**Trecho citado:**

+++++

Em 2013, o analista de sistemas C.R., 48 anos, financiou um apartamento na planta. A previsão de entrega era de dois anos. Na hora de retirar as chaves, ele foi informado de que a obra estava atrasada e de que o contrato assinado previa atraso de até seis meses. Insatisfeito, C.R. decidiu rescindir o contrato. Nova surpresa: soube que só reaveria 20% do que tinha pago. Agora pensa em levar o caso à Justiça.
O que é
Como o nome sugere, cláusulas abusivas são aquelas que impõem desvantagens exageradas ao consumidor nos contratos de consumo. São consideradas “desvantagens exageradas” aquelas que se mostram excessivamente onerosas para o consumidor e são incompatíveis com a boa-fé ou equidade. Quem se deparar com uma dessas cláusulas pode recorrer ao Procon ou à Justiça para solicitar a nulidade e livrar-se da obrigação prevista.

+++++

**Dados registrados:**
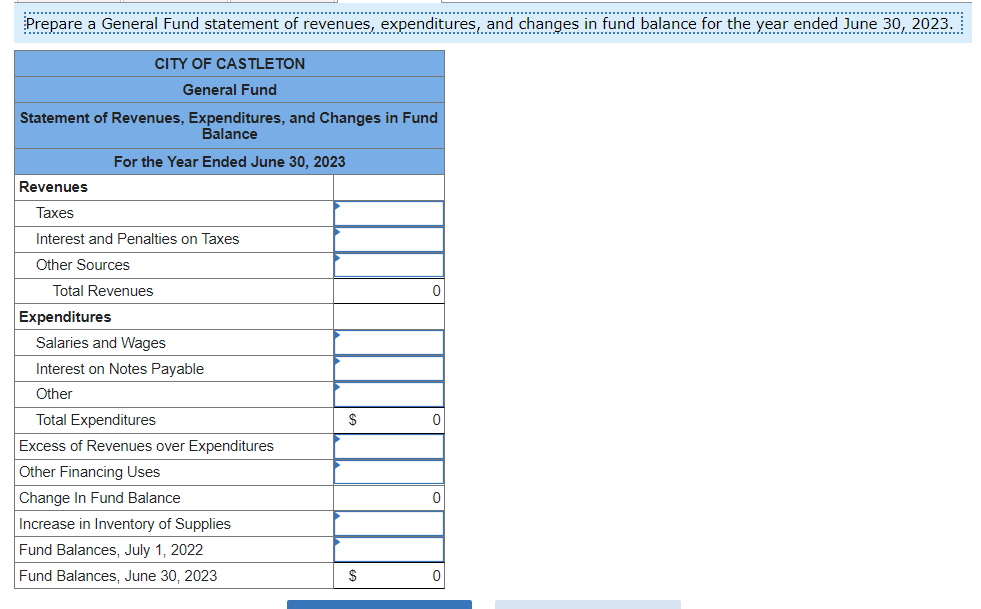This screenshot has height=609, width=981.
Task: Select the Interest and Penalties on Taxes entry cell
Action: [388, 239]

+++++

**Instruções do exercício:**
Repita, por favor, o trecho citado entre “Em 2013, o analista” e “caso à Justiça.”, inclusive, sem mudar nada.

**Resposta do exercício:**
Em 2013, o analista de sistemas C.R., 48 anos, financiou um apartamento na planta. A previsão de entrega era de dois anos. Na hora de retirar as chaves, ele foi informado de que a obra estava atrasada e de que o contrato assinado previa atraso de até seis meses. Insatisfeito, C.R. decidiu rescindir o contrato. Nova surpresa: soube que só reaveria 20% do que tinha pago. Agora pensa em levar o caso à Justiça.